In the modern world of board gaming the word ‘Kickstarter’ seems to linger around every corner just waiting to jump out and insert itself the most casual of conversations within the hobby. It wasn’t long ago that Kickstarter was the home to underdeveloped prototypes seeking support. Currently dozens of games pop up on the site every week, some from new publishers and others from industry powerhouses. At this time in the hobby I think you’d be hard pressed to find a enthusiast gamer with a top 10 that didn’t have at least one game that has it’s roots grounded firmly in the fertile soil crowdfunding.
Unfortunately Kickstarter isn’t all sunshine and rainbows. So I thought it might be beneficial to sit down and really get down to the nitty gritty of it all. Below is a list of both the pros and the cons of backing a board game on Kickstarter.
Pro- Bang for your Buck
Everyone wants to feel like they are getting a good deal. In the board gaming industry there are few places to get a better deal than Kickstarter. While the average price point on Kickstarter is higher than the majority of games you’ll find in your friendly local gaming store it’s still the best place to make the most of your board gaming budget.
Most of the value of a Kickstarter will come in one of three different forms. The game could simply just be marked way down, lower than it’ll ever be available when it comes to retail. The original Gloomhaven campaign had a mere cost of $79 with no shipping costs. The game currently retails for $140 and rarely can be found with more than a 20% discount. Who knew? Choosing not to back an original Kickstarter can apparently cost you money in the long run.
Not all campaigns will mark their games down from the anticipated MSRP. What they might do instead is include expansion content for no additional cost. A great example of this would be the massive Lords of Hellas by Awaken Realms. By merely pledging for the base game at $105, when the campaign ended backers were set to receive $100 worth of expansion content for free. If you think you’ll like the game, Kickstarter is the cheapest place to get everything for it all at once.
Pro- Exclusive Content
This pro is somewhat similar to the last because it usually comes at no cost but provides additional value. Ask anyone what gets them most excited about any given Kickstarter campaign and their answer will undoubtable be two magic words. Stretch goals.
Stretch goals come pretty standard in most campaigns. The premise is that for each dollar milestone reached above their funding goal the creators will add some sort of bonus content , possible exclusive, to the game. These stretch goal rewards can come in the form of component upgrades, like cardboard chits being replaced with wooden tokens. Or maybe you get an exclusive mini representing some freakishly cool boss for the game. It may even be something as simple as linen finish on the cards or thicker card stock. Either way, when you get this bonus content at seemingly no cost to you, you end up feeling pretty cool. And the thought of missing out on these great perks can leave a gamer with some serious FOMO.

Data provided –
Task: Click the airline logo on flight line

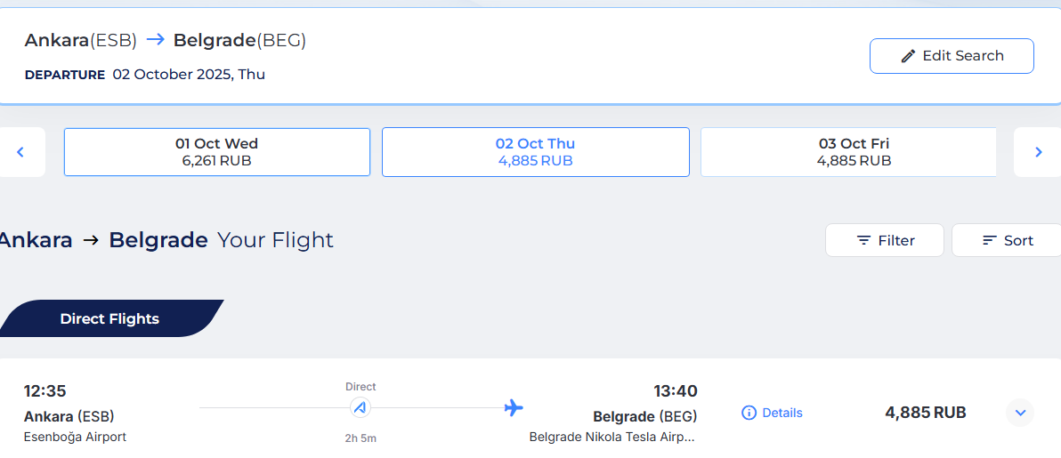Action: pyautogui.click(x=360, y=408)
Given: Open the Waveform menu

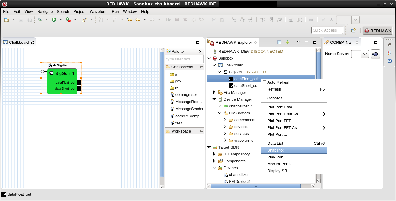Looking at the screenshot, I should (98, 12).
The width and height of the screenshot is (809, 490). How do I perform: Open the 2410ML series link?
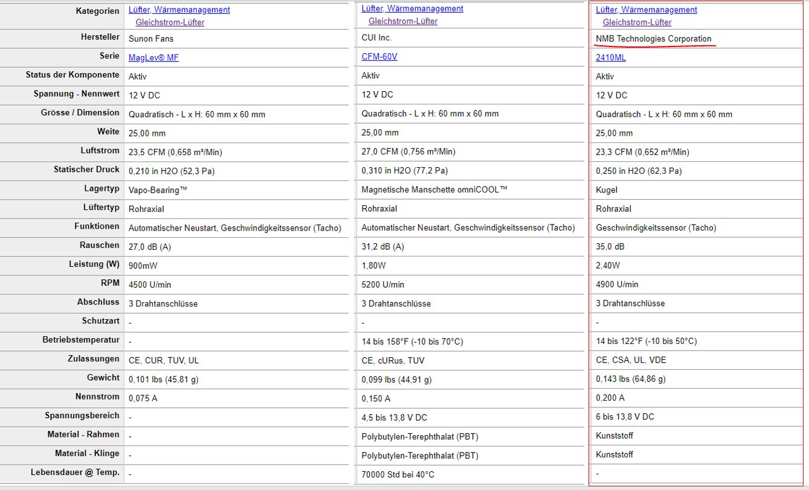[x=610, y=57]
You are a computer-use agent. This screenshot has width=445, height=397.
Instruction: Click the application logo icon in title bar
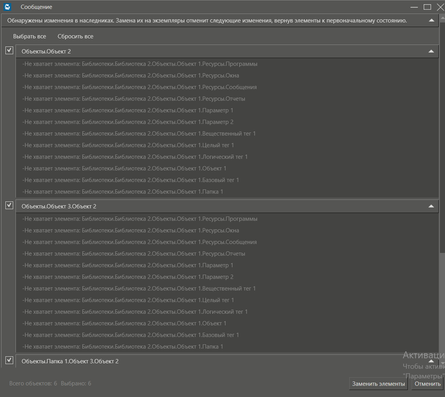7,7
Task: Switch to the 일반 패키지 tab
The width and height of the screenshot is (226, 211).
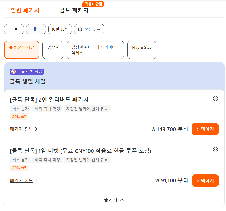Action: [25, 10]
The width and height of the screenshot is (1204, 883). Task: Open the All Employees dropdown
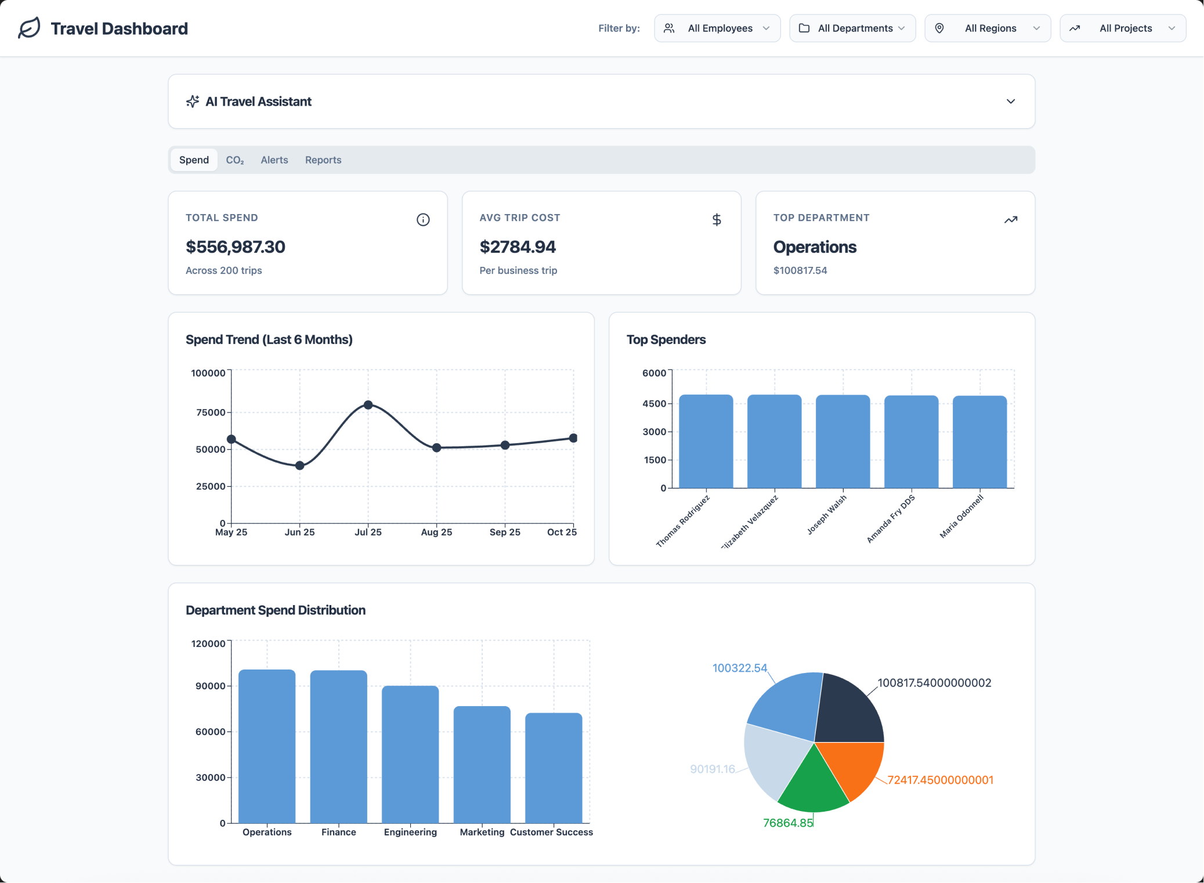click(717, 28)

Tasks –
- A) In the piece on backing board games through Kickstarter, what did the original Gloomhaven campaign cost?
- B) Extend the piece on backing board games through Kickstarter, starting after its final sentence.
The records have no connection to the board gaming piece.

Answers to each task –
- A) It cost $79, with no shipping costs.

- B)
Pro- First Access
In the fast paced world we live in we want everything as soon as we can get. Board game releases can sometimes take quite a while. Kickstarter campaigns will sometimes provide their backers with a chance to have the game well before the general public. I’m only a month or two away from having my copy of Barrage delivered to me. The game isn’t going to be available to the general public until November when it is released at Essen Spiel. That is a full 6 months that backers will have and be able to enjoy their game before anyone else. If that doesn’t tempt you to back a game, I don’t know what will.
Pro- Insider Access
While this pro may not be an additional reason for backing a game, it is definitely a nice bonus. Creators of Kickstarter campaigns are given the option to post updates from the time the campaign starts til when it gets delivered. During the campaign these updates often include announcements for the unlocked stretch goals and in-depth information on gameplay.
Some of the most exciting updates come after the game has funded. These updates often include insight into the design development, previews of game art, and even footage of the production process. As a real enthusiast of the hobby I appreciate and find these updates fascinating. Hearing why the player boards got a revamp or getting to help choose the art for a particular event card makes me feel like a part of the game’s development. It’s fun peeking behind the curtain and seeing what it really takes to create a great game.
Con- A Real Investment
When you pledge money to any Kickstarter you are basically investing your money. Most campaigns will take anywhere from 8-18 months from funding until you get your game. Your money will be tied up for likely more than a year while you wait for your promised product. That’s a long time. Not everyone is ok paying for nothing so far in advance just for the promise of something.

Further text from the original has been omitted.